Le clientélisme vs le décrochage et la violence

Irais-je réellement trop loin en établissant ce lien avec les problèmes de décrochage des élèves et de certains enseignants, de violence verbale et physique envers d’autres élèves et de plus en plus d’enseignants ainsi qu’avec diverses formes de harcèlement qui perdurent, malgré les réformes à répétition implantées depuis les années ‘80?

Comme l’explique si bien M. Foglia dans son article, le client-roi ne peut tolérer qu’on lui applique une discipline. “On ne dit pas chut à un client qui vient acheter de la marchandise. Si vous lui dites chut, ni une, ni deux, il va aller se plaindre au service à la clientèle.”

Le clientélisme et le souci de performance

Cependant, si on se place du côté des parents de ces élèves qui endossent le principe qui fait de leurs enfants des clients dans leur école, il n’est pas surprenant que, pour eux, leur progéniture semble faire preuve d’autonomie, et qu’elle ne s’en laisse pas imposer? C’est probablement ce genre de réaction qui conforte la direction d’une école qui applique le principe du clientélisme. Elle croit qu’elle résout les problèmes quand en fait, elle ne fait que réagir. 

Malheureusement, en réagissant en chef d’entreprise plutôt qu’en directeur d’institution d’éducation, on s’éloigne de la mission première. On devient centré sur la mesure de l’efficacité et de la performance de notre institution. On est rassuré par ce qu’on peut mesurer et on ne comprend plus ce qui n’est pas mesurable. Et s’il existe un lieu où pullule le non-quantifiable, c’est bien dans une école!

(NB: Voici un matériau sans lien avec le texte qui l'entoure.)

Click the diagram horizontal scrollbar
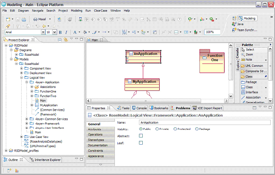 (146, 101)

Est-ce que le Palmarès des écoles publié dans la revue L’Actualité pèserait lourd dans la balance? Il représente la compétitivité, notion concrétisée dans le milieu de l’éducation par l’ex-ministre de l’éducation péquiste François Legault qui était lui-même issu d’un autre milieu, celui des affaires. Tiens donc!

À l’époque, je ne pouvais imaginer qu’on confondrait à ce point des notions de milieux si diamétralement opposés. Aujourd’hui, je souhaite que l’on se rende compte qu’il est temps de corriger la situation.

 
Article paru dans le journal Ensemble pour bâtir, février 2006.